What we are observing now, which may become a full-blown civil war or a successful military dictatorship (other options are evaporating quickly), should be telling us something about the dangerous unpredictability of politics predicated first and foremost on "resistance," especially resistance that shows a preparedness to employ violence, and without rigorous and deep analyses of the political milieu.
Instead, magical thinking has predominated - as it did among many of my own comrades when I was an active Marxist - that presumes our problems will be solved by some manner of social cataclysm, or - more delusional still - that some formation of like-minded people will step in, the public now flocking to their banner, and make the necessary corrections.
In the US, the public by and large doesn't know who these people are or what they are talking about, and among many of the self-referential and sectarian enclaves of anarchists and socialists there seems to be a collective denial about the impenetrable power of popular culture on the minds of more than 99% of their national co-residents.
Oddly enough, almost all of them point to the civil rights movement in the US with no mention of the fact that it was led and organized not by political types, but by Southern black churches, beginning with a local bus boycott that was characterized by the political types as too narrow in scope; nor have many of them made much note of the fact that self-organized capitalism and consumer culture has co-opted the revolutionary kernel of that movement, and merely reorganized white supremacy, casting black folk into a state of abject political dependency on the Democratic Party.
The quicker people get over the delusion of "world revolution" and such, the better. Especially in the US. God save us from "resistance" strategies!
Egypt's principle problem was not whether or not they had a "nice" liberal government or an opportunistic thug or a military junta; it was neoliberalism, the very system that all of the above were ready to embrace. Before it was that, it was the developmentalism that strengthened Egypt's comprador bourgeoisie when they were busy playing Soviets and Americans off against each other. Egypt's 2011 uprising has no analogy for US activists, who see large crowds bringing down a government, into which they then projected their own fantasies.
In the United States, the median age is 37. In Egypt, it is 24. 40% of the population lives below the poverty line, and unemployment is over 12%, 16% in urban areas; and those official figures - as they do in the US - under-represent the reality. In the 15-29 year old demographic, actual urban unemployment is more than 70%.

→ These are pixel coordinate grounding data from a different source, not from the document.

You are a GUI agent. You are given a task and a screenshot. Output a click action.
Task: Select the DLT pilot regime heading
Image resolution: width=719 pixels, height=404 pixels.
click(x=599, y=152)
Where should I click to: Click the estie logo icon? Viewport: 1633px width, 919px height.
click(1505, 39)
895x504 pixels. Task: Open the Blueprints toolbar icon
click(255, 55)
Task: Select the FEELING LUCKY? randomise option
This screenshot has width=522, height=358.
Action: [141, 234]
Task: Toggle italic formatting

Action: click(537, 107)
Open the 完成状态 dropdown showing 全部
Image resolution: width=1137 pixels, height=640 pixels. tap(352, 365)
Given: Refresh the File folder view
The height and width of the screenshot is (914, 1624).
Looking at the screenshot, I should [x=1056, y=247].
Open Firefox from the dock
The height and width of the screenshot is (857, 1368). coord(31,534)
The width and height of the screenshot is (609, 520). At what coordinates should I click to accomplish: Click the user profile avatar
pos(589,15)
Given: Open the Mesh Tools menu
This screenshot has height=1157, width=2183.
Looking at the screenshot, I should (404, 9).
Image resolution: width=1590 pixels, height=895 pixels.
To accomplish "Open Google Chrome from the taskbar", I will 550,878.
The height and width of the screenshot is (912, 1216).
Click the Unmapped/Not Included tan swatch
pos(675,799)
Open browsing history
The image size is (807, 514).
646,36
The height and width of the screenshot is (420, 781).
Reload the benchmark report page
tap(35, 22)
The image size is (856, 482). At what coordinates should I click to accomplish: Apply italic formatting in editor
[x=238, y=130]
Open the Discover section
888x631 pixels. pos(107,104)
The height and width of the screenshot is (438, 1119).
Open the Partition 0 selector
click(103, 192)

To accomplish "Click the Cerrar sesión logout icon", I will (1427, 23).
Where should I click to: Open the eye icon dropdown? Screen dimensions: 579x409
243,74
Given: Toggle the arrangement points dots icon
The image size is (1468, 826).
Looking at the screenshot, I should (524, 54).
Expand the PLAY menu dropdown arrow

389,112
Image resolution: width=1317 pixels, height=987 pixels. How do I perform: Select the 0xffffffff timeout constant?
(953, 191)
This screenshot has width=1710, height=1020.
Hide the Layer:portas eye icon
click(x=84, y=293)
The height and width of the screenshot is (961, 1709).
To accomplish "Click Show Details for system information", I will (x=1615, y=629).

This is the reality that made Egypt a political tinderbox. The neoliberal policies of privatization, regressive taxation, and lowered wages - policies that conform Egypt to Washington's "consensus" - are the direct cause of these social problems; but knowing one is miserable and understanding why are two different things. This gap between experience and understanding is where demagogs of every stripe can conveniently fill in the blanks. That is something the US does share with Egypt, even if the bases of the problems are different.
As both Christian and pacifist, I have a lot to think about here, especially when people - sometimes Christian "progressives" - are promoting the latest edgy action or grand political strategy. Ten years from now there will be some reality we couldn't possibly have anticipated, and the world will still be broken. When we choose our actions, we might be on guard about the difference between witnessing (like truth-telling, going to jail, or hunger strikes, e.g.) and seeking power (pushing for policies and state actions the consequences of which we cannot know). We have been guaranteed a form of governance that will supersede any we can now comprehend.
As Stanley Hauerwas once said, "Jesus is Lord. All the rest is bullshit."